The new tank trailers have a similar appearance to the M131s, but are constructed to DOT406 code and have Civacon overfill protection and vapor recovery, a brake interlock, Betts Tiona domelid, Truck-Lite LED lighting, Meritor axles with antilock braking, Hutch spring suspension, and hub-piloted steel disc wheels. The single-compartment tank is fabricated from 304 stainless steel. Tare weight for the trailer is approximately 17,000 pounds, but the unit has been built to meet the military's performance needs for severe service, transportability, and corrosion resistance.
Jack Taubert, Heil's project manager, says this is one of the largest military orders the company has ever had.
The biggest departure from the commercial part of Heil's business will come in the paint booth in the form of camouflage. It requires two stages: painting the entire unit in olive drab near the midpoint of the assembly process; and then, after assembly, bringing the units back to the shop to apply the black and brown camouflage pattern.

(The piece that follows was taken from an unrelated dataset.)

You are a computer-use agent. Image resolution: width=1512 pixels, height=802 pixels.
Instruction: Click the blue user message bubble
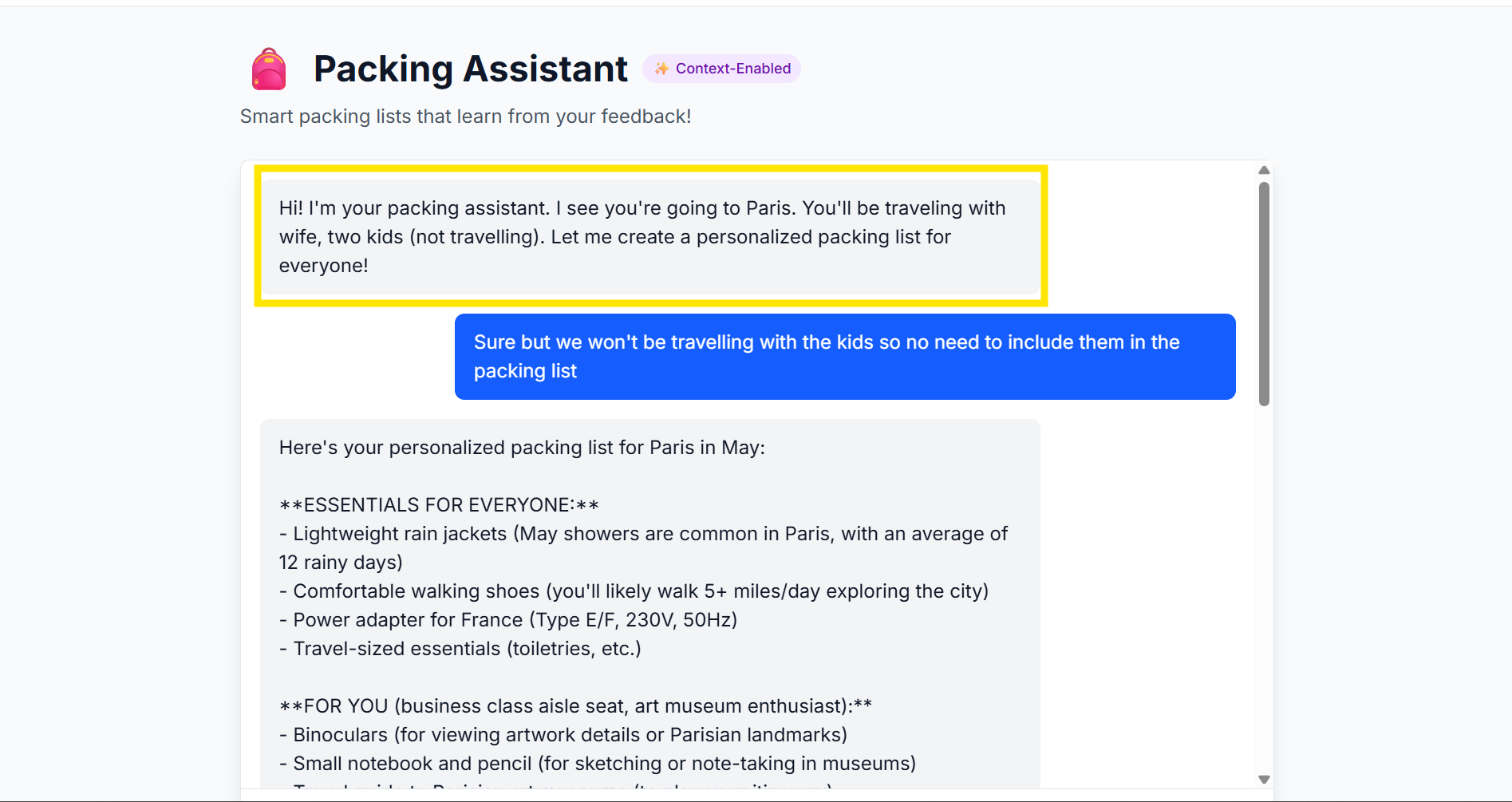point(844,357)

“We've got a pattern,” Taubert says. “After our painters get into it for a couple of weeks, they'll probably just do it by memory in freehand and repeat that pattern over and over.”
The tanks require a special paint process called Chemical Agent Resistant Coating (CARC), which provides surfaces that are easily and effectively decontaminated after exposure to liquid chemical agents. The CARC system contains solvents and isocyanate (HDI), and requires carefully orchestrated protective equipment and engineering controls.
There are three types of coatings in the CARC system: an epoxy polyamide primer, an aliphatic polyurethane paint (PUP), and an epoxy polyamide enamel. Each of the coatings is supplied as a two-component system. When the two components are combined, a terminal reaction begins which makes an impermeable coating.
The surfaces to be coated with CARC must sometimes be stripped. After stripping, the surface must be cleaned of all oils, grease, and water. When the item is ready for coating, the two components are mixed and allowed to stand for a prescribed period. In order to be effective, the mixture must then be applied within a given time period known as its “pot life.”